__Trecho fornecido__:
Huntington resume essa tríade de opções: "A América se torna o mundo. O mundo se torna a América. A América permanece a América."
A esquerda inclina-se à visão cosmopolita; a direita divide-se entre imperialistas e nacionalistas. Quanto a mim, oscilo entre as duas últimas, algumas vezes querendo que os Estados Unidos exportem sua mensagem política humanitária e outras temeroso de que tais esforços, por mais desejáveis, ultrapassem a capacidade americana e terminem em desastre.
O que nos traz de volta ao Iraque e às alternativas possíveis.
Os cosmopolitas rejeitam o unilateralismo da campanha no Iraque, desprezam a idéia de conduzir os iraquianos a um país "livre e pacificado" e, no fundo, suspeitam das motivações da administração Bush. Fazem manifestações de rua e lançam invectivas em estúdios de televisão.
Os imperialistas estão no comando da política americana para o Iraque, no qual percebem a oportunidade não apenas de reabilitar o país, mas de disseminar pelo Oriente Médio o estilo de vida norte-americano.
E os nacionalistas, como de hábito, acham-se em algum lugar entre os outros dois. Eles simpatizam com a visão imperial, mas se preocupam com seus aspectos práticos e suas conseqüências. Patriotas, orgulham-se das realizações americanas e esperam que a influência dos EUA se espalhe pelo mundo. Duas são suas preocupações, contudo: que o mundo exterior não esteja pronto para a americanização e que o povo americano não esteja disposto a pagar em sangue e riqueza para levar uma missão imperial até o fim.
Huntington é claramente um nacionalista. De um jeito menos evidente, eu também sou. Acredito que o objetivo dos Estados Unidos no Iraque deveria restringir-se à mínima proteção dos interesses americanos. Espero que a população iraquiana se beneficie da deposição de Saddam Hussein e possa começar uma vida nova ao mesmo tempo que rejeito a reabilitação do Iraque como o padrão com que se vai julgar a intervenção americana no país.
A máquina militar dos Estados Unidos não é um instrumento de trabalho social nem de reconstrução do mundo. É antes o principal meio com que os americanos contam para se proteger de violentas ameaças do exterior. A meta dos EUA não pode ser um Iraque livre, e sim um Iraque que não ofereça mais perigo ao povo americano.

__Dados registrados__:

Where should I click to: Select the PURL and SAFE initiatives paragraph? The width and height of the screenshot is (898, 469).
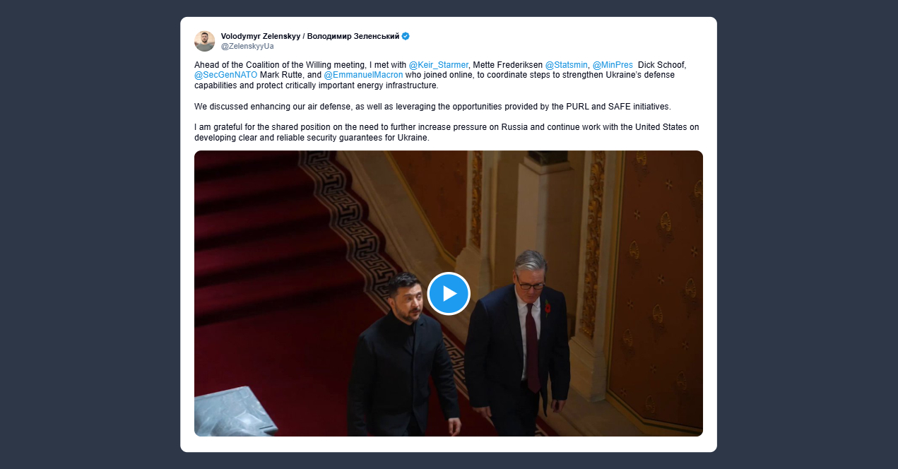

__Problemas a resolver__:
A – No trecho sobre a política americana no Iraque, quem está no comando da política americana para o Iraque?
B – Cite a passagem do trecho sobre a política americana no Iraque que começa em "Huntington resume essa" e vai até "às alternativas possíveis.", inclusive.

__Resultados por tarefa__:
A – Os imperialistas.

B –
Huntington resume essa tríade de opções: "A América se torna o mundo. O mundo se torna a América. A América permanece a América."
A esquerda inclina-se à visão cosmopolita; a direita divide-se entre imperialistas e nacionalistas. Quanto a mim, oscilo entre as duas últimas, algumas vezes querendo que os Estados Unidos exportem sua mensagem política humanitária e outras temeroso de que tais esforços, por mais desejáveis, ultrapassem a capacidade americana e terminem em desastre.
O que nos traz de volta ao Iraque e às alternativas possíveis.